Der nigerianische Schriftsteller Ken Saro Wiwa hatte 1989 die Organisation "Bewegung für das Überleben des Ogoni-Volkes" gegründet. Zum Verhängnis wurde ihm sein unerschrockener Einsatz als Bürgerrechtler gegen Ölmultis wie Shell. Vor 20 Jahren wurde er zum Tode verurteilt.

Von Birgit Morgenrath |
    "Großartiges Ogoni. Land der Ehre, Großes Ogoni, Land des Wohlstands. Ich warne das Volk der Ogoni: Wir werden nicht mit Macheten kämpfen, unser Kampf gründet sich auf Verstand und Frieden. Es soll kein Blut vergossen werden."
    Eine kleine Gruppe von Aktivisten lauscht heimlich in einer dunklen Hütte der letzten Botschaft ihres langjährigen Anführers Ken Saro-Wiwa.
    "Die Welt hat gesehen, wie sich die Ogoni aufgelehnt haben. Sie hat gesehen, dass die Regierung uns betrogen hat und Shell uns vernichtet."
    Im Morgengrauen des 10. November 1995 wurden der nigerianische Menschenrechtler Ken Saro-Wiwa und acht seiner Mitstreiter durch den Strang erhängt.
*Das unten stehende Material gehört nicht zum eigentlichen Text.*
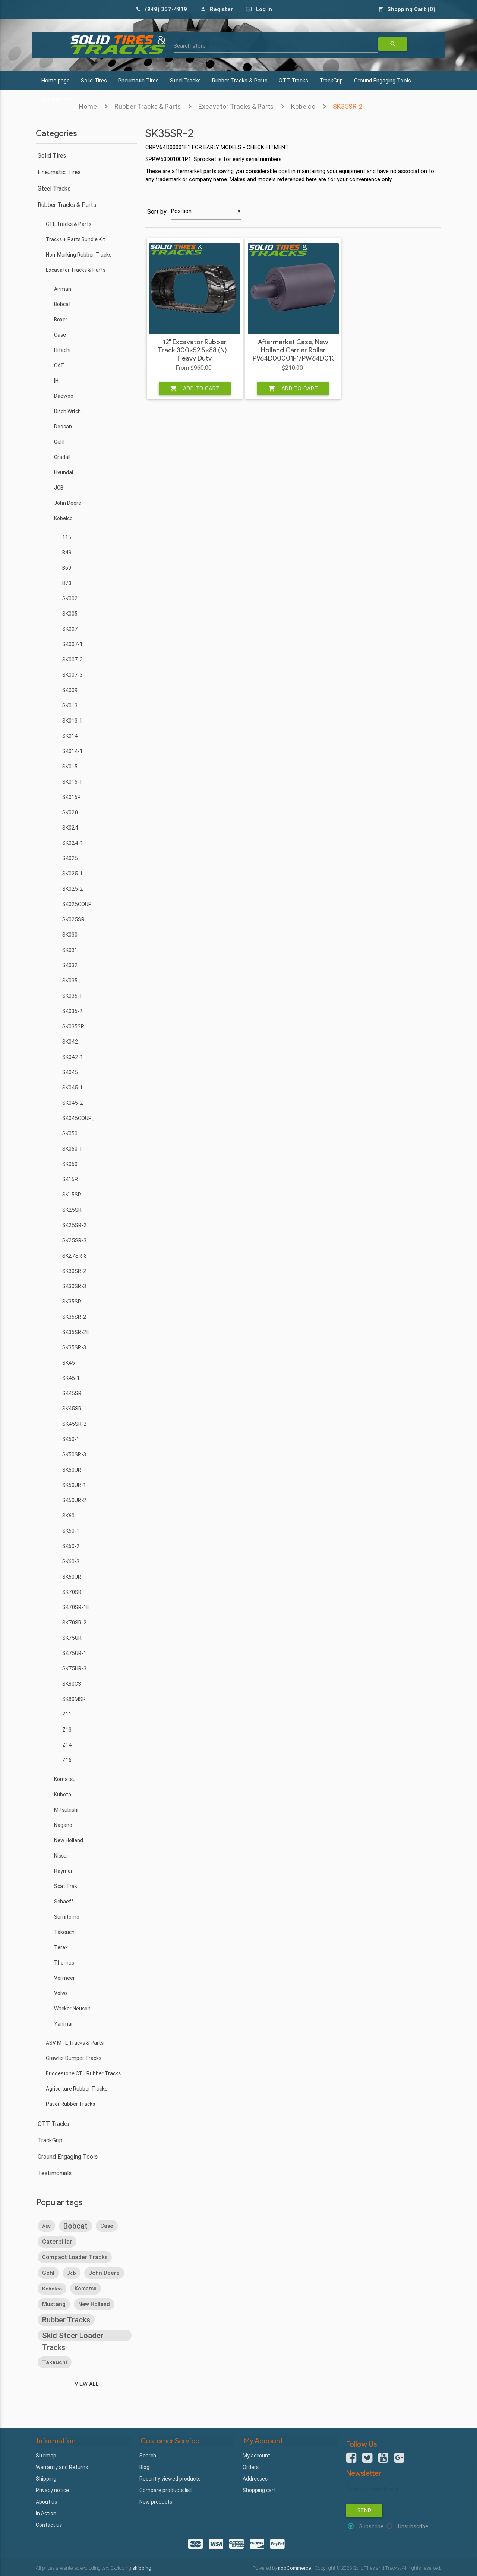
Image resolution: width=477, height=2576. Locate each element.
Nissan (62, 1855)
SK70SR (72, 1592)
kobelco (52, 2288)
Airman (62, 289)
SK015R (71, 797)
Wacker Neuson (72, 2008)
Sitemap (46, 2455)
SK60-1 (70, 1531)
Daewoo (63, 396)
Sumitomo (66, 1916)
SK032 (70, 965)
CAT (59, 365)
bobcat (75, 2225)
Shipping (46, 2478)
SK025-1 (72, 873)
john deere (104, 2272)
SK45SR (72, 1393)
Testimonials (55, 2173)
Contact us (49, 2524)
    Augenzeugen zufolge soll der kleine, stämmige Mann erhobenen Hauptes zum Galgen geschritten sein, die Hymne seines Volkes auf den Lippen. Der ehemalige Regierungsbeamte, wohlhabende TV-Produzent und Schriftsteller wurde 54 Jahre alt. Am 31. Oktober 1995 hatte ein vom Regime ernanntes Militärtribunal in einem makabren Schauprozess Ken Saro-Wiwa und die "Ogoni-Acht" wegen angeblicher Anstiftung zum Mord an vier Ältesten zum Tode verurteilt. Trotz mannigfacher internationaler Proteste, trotz stiller Diplomatie internationaler Organisationen, auch der EU. Und trotz des Alternativen Nobelpreises.
    Ölmultis angeprangert
    Das Verbrechen des Intellektuellen: Er hatte an der Spitze der MOSOP, der "Bewegung für das Überleben des Ogoni-Volkes" den "ökologischen Krieg der Ölmultis", allen voran Shell im Nigerdelta angeprangert.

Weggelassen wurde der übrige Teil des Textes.